When you read the title, what are your thoughts?

Somehow I have found myself reading many books that fall under this category (at least according to my local library).  Why did I start reading these?  I don’t actually know.  I’m thinking that I picked up a interestingly covered book that had some sort of historical era setting.  And after reading more than 50 pages, realized what category the book fit into.  And at that point, I wanted to find out the ending.  And then I probably figured out that the book was part 1 of a trilogy or something of the like.  And of course, I had to read the rest of the series.  I am speculating because I really cannot remember how I fell into the genre, but now I’m really into it.
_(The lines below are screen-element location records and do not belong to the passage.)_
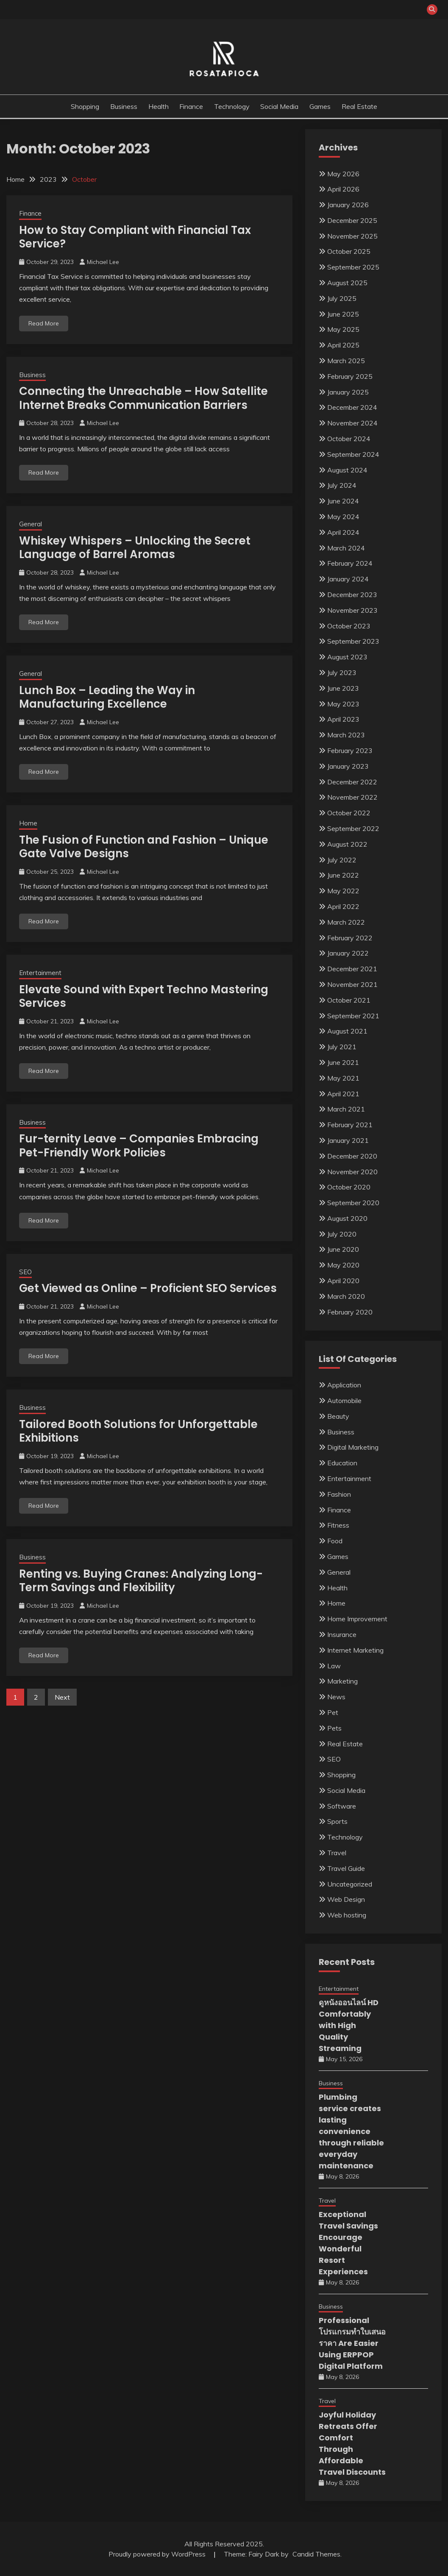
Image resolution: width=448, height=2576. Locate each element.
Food (334, 1541)
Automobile (344, 1400)
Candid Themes (316, 2554)
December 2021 (352, 968)
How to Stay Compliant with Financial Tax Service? (135, 237)
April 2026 (343, 189)
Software (341, 1806)
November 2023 (352, 610)
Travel (336, 1852)
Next (62, 1697)
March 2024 (346, 548)
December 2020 (352, 1156)
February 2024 (350, 563)
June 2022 (343, 875)
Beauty (338, 1416)
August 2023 (347, 657)
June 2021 (343, 1062)
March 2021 (346, 1109)
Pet (332, 1712)
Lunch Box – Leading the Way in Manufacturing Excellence (107, 697)
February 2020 (350, 1312)
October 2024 (348, 438)
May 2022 (343, 890)
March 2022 (346, 922)
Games (320, 106)
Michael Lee (103, 262)
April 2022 (343, 906)
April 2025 (343, 345)
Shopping (85, 106)
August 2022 (347, 844)
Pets (334, 1728)
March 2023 (346, 735)
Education (342, 1463)
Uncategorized (349, 1884)
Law (334, 1666)
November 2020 (352, 1171)
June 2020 (343, 1249)
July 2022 (341, 860)
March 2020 (346, 1296)
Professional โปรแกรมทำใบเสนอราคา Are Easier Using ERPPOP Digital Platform (352, 2343)
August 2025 (347, 282)
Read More (43, 323)
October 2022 (348, 813)
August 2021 (347, 1031)
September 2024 (353, 454)
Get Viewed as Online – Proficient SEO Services (148, 1288)
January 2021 (348, 1140)
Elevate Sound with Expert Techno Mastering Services (143, 996)
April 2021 (343, 1093)
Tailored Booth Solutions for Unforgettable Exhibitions (138, 1431)
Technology (232, 106)
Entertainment (40, 973)
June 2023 (343, 688)
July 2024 (341, 485)
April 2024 (343, 532)
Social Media (279, 106)
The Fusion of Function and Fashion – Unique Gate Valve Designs (143, 846)
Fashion (339, 1494)
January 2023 (348, 766)
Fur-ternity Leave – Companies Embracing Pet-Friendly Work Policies (139, 1145)
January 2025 (348, 392)
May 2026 (343, 174)
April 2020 (343, 1280)
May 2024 (343, 516)
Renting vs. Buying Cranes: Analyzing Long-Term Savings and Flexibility (141, 1580)
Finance (191, 106)
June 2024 (343, 501)
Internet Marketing (355, 1650)
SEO (25, 1272)
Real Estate (359, 106)
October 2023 (348, 626)
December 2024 (352, 407)
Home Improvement (357, 1619)
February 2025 (350, 376)
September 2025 (353, 267)
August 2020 (347, 1218)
Some interesting notes about the genre:

  • Extremely formulaic plot: These books always focus on a single woman who ends up getting married (either the end of the book or the series).  There is always a big obstacle (death, natural disaster, huge misunderstanding, trip) to overcome.
  • Characters: The main character is usually a late teen to early 20s single woman who has no real interest in marriage.  Enter at least one potential husband.  Usually there’s two to choose from.  If there are two suitors, one always turns out to be a cad in some way.  Usually the woman has some supportive family members.  Often there innocent children (previous child, orphans, etc.)
  • Content: The reader is guaranteed that there will be no cuss words (the worst I have noticed was a nonChristian who said Damn).  There will be no sex scenes.  Usually there are a few kisses.  I did read a few books about reformed prostitutes that did allude to sex but talked about it in the way you talk about sex when children are present: vague and using euphemisms.  Even when characters marry in the books there are only allusions to sex.  I would be hard pressed to find one of these books that actually has “sex” in print.  And of course there are many Bible verses and usually sermons.  These are a given being a Christian historical romance, but sometimes these sermons can go on for over three pages.  A little excessive sometimes.
  • Authors: There are many authors out there, but they often coauthor a series.  Most of them have 20-30 books authored within three years of publishing.  So I often run into the same names.  Currently I am reading Tracie Peterson’s and Lauraine Snelling’s libraries.
  • Historical content: I am usually pleasantly surprised by the background historical content.  The authors often do research of the area or the events of the time period featured.  As a history teacher, I do appreciate this effort.

With all the issues I have with the genre, why exactly do I keep reading them?  Well, simple answer — they’re easy.  I don’t have to think while reading them.  Considering that I read very academic history books, technology and business books, and authors like Melville or Austen, these books are like a vacation.  They’re something I can read while waiting in the car line to pick my boys up from school.  I can read them at the coffee-house while listening to others’ conversations.  I can read them while in the room with someone watching tv.  I can read them before bed when I am tired, but not tired enough to actually fall asleep.  They are easy and fairly entertaining.  So guess what I got on my last trip to the library?  Yup, that’s right, more Christian historical romance.